Exercises — 00 Foundations
Work through these in order. They are designed to move from mechanical verification (running code, counting things) to conceptual synthesis (explaining to others, making design decisions).
Tip: Write your answers in a scratchpad or notebook alongside the exercises. The act of writing forces precision.
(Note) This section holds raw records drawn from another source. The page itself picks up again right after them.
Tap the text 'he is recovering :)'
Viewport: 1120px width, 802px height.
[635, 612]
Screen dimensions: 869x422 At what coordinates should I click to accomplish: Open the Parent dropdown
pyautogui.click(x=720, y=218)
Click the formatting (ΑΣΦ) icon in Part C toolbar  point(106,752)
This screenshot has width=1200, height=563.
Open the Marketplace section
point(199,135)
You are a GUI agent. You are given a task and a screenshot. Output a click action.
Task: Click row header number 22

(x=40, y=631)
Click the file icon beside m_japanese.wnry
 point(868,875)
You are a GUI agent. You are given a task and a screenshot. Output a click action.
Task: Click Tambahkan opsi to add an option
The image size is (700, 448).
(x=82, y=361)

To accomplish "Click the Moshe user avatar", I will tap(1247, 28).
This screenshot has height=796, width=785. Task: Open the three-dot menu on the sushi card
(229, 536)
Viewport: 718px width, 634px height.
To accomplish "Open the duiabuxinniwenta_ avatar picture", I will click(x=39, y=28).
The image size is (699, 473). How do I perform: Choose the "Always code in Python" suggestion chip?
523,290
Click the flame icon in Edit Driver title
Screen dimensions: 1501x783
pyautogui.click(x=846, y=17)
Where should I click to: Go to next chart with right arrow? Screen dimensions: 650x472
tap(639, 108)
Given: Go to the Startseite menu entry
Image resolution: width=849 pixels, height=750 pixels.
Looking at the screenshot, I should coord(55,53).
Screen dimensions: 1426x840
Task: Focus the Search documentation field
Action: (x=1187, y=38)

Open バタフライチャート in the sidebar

Exercise 1 — Token Counting (Mechanical)
Difficulty: Beginner
Time: 20–30 min
Prerequisite: examples/tokenization_demo.py installed and runnable
Task
Count the tokens for each of the following 5 inputs using tiktoken (cl100k_base encoding). Then write a one-sentence explanation of why the count is what it is for each one.
Inputs to tokenize:
A. "The quick brown fox jumps over the lazy dog."
B. "SELECT * FROM users WHERE email = 'alice@example.com' AND created_at > '2024-01-01';"
C. "私は毎日コーヒーを飲みます。" (Japanese: "I drink coffee every day.")
D. "9999999999999 + 1111111111111 = ?"
E. "def quicksort(arr):\n if len(arr) <= 1: return arr\n pivot = arr[0]\n left = [x for x in arr[1:] if x < pivot]\n right = [x for x in arr[1:] if x >= pivot]\n return quicksort(left) + [pivot] + quicksort(right)"
What to write down
For each input, record:
- Raw token count
- Approximate word count (count manually)
- Tokens-per-word ratio
- Your one-sentence explanation
Expected insight
You should observe:
- English prose is approximately 1 token per 0.75 words.
- SQL uses symbols and quoted strings that tokenize differently from prose.
- Japanese and other non-Latin scripts use significantly more tokens per “word”.
- Large numbers are split at surprising boundaries — the model sees fragments, not the number.
- Python code, despite being only ~3 lines, has a high token count due to punctuation, indentation, and operators.
Bonus
Compute the cost of sending input D as a message to GPT-4o (use $5 per million input tokens) vs. Claude 3.5 Sonnet (check current pricing at docs.anthropic.com). Why might the cost differ even for identical text?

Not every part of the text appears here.